Entschädigung unentgeltlicher Rechtsbeistand

25. Oktober 2023Deutsch9 min

I.

Source so.ch

Verwaltungsgericht

Urteil vom 25. Oktober 2023

Es wirken mit:

Präsident Thomann

Oberrichter Frey

Oberrichter Müller

Gerichtsschreiberin Blut-Kaufmann

In Sachen

A.___

Beschwerdeführer

gegen

Departement des Innern, vertreten durch Migrationsamt,

Beschwerdegegner

betreffend Entschädigung

unentgeltlicher Rechtsbeistand

zieht das Verwaltungsgericht in Erwägung:

Sachverhalt

I.

1. Rechtsanwalt A.___ vertrat in einem

ausländerrechtlichen Verfahren vor dem Migrationsamt des Kantons Solothurn

(MISA) ab 3. Januar 2023 seinen Klienten und beantragte die Einsetzung als

unentgeltlicher Rechtsbeistand. Mit verfahrensabschliessender Verfügung vom 7.
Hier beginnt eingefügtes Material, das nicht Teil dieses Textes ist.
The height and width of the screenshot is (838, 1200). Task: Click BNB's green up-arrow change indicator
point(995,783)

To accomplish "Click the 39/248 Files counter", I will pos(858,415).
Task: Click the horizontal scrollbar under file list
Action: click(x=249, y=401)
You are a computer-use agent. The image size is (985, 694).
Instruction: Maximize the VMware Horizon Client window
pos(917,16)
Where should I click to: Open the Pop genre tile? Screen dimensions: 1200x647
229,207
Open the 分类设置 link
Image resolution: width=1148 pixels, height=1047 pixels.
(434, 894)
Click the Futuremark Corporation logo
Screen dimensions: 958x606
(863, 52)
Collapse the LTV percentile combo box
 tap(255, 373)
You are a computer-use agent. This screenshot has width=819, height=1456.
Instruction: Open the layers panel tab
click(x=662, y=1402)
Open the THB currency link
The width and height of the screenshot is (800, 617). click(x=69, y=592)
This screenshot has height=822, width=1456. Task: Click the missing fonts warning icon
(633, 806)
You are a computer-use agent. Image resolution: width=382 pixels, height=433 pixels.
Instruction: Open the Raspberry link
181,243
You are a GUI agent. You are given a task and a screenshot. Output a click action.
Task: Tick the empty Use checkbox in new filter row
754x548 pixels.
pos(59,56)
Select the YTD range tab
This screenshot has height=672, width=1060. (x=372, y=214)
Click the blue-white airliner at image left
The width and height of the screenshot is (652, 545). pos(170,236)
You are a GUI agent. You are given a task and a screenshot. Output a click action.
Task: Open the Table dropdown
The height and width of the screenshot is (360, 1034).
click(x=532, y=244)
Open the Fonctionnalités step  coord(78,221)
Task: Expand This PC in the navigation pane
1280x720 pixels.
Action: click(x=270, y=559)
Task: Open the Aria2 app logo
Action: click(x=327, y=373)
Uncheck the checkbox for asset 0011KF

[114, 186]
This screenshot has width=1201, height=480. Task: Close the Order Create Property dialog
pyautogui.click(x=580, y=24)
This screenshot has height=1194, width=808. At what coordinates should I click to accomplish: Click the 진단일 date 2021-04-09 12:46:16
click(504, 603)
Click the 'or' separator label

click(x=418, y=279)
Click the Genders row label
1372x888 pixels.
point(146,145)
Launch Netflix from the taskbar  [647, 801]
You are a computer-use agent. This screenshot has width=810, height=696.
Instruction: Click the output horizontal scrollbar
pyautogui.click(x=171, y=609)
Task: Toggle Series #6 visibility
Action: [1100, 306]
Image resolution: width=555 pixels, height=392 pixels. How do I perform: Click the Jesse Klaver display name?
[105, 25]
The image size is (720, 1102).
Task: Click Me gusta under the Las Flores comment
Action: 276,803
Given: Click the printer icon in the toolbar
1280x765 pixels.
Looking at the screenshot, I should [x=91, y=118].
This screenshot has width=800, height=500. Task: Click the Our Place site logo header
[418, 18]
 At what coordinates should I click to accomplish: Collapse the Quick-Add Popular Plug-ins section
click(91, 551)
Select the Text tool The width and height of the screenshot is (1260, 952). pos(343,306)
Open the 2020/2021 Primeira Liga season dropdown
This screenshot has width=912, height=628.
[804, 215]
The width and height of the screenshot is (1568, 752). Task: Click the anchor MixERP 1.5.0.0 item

März 2023 wurde Rechtsanwalt A.___ als unentgeltlicher Rechtsbeistand ein- und

seine Entschädigung festgesetzt.

2. Am 20. März 2023 erhob A.___

Beschwerde beim Verwaltungsgericht und begehrte sinngemäss, seine Entschädigung

gemäss eingereichter Kostennote vom 21. Februar 2023 festzusetzen, eventualiter

sei die Kostennote nach Ermessen des Verwaltungsgerichtes zu kürzen. Alles

unter Kosten- und Entschädigungsfolgen.

3. Am 19. April 2023 liess sich das MISA

zur Beschwerde vernehmen und beantragte die Abweisung der Beschwerde, ebenfalls

unter Kostenfolge.

4. Mit Eingabe vom 27. April 2023 liess A.___

(nachfolgend Beschwerdeführer) dem Verwaltungsgericht abschliessende

Bemerkungen zukommen und reichte seine Kostennote für das

verwaltungsgerichtliche Verfahren ein.

5. Die Angelegenheit ist spruchreif. Auf

die Vorbringen der Parteien, wird soweit erforderlich, im Rahmen der folgenden

Erwägungen eingegangen.

Erwägungen

II.

1.

Die Beschwerde ist frist- und

formgerecht erhoben worden. Sie ist zulässiges Rechtsmittel und das Verwaltungsgericht

zur Beurteilung zuständig (vgl. § 49 Gerichtsorganisationsgesetz, GO, BGS

125.12). Angefochten ist der vorinstanzliche Kostenentscheid. Rechtsanwalt A.___

ist in seiner Funktion als unentgeltlicher Rechtsbeistand durch den

angefochtenen Entscheid beschwert und damit

zur Beschwerde legitimiert (statt vieler: Urteile des Bundesgerichts

5D_49/2018 vom 7. August 2018 E. 1.2; 4D_24/2014 vom 14. Oktober 2014, E. 4.1;

VWBES.2018.420 vom 26. Juni 2019 E. 1). Auf die Beschwerde ist einzutreten.

2.

Im Einzelnen macht der

Beschwerdeführer geltend, seine Aufwendungen seien gerechtfertigt gewesen, habe

doch das MISA nach seiner umfassenden Stellungnahme eine Verwarnung verfügt,

nach beabsichtigtem Entscheid mit Widerruf der Niederlassungsbewilligung. Die

Aktenlage sei umfassend gewesen (297 Seiten). Als Rechtsvertreter habe er in

sorgfältiger Ausübung seines Berufsstandes die Akten des gegen seinen Klienten

geführten Strafverfahrens beiziehen müssen, zumal dies das MISA bis dahin nicht

gemacht habe. Es habe sich dabei um mehr als drei Bundesordner gehandelt.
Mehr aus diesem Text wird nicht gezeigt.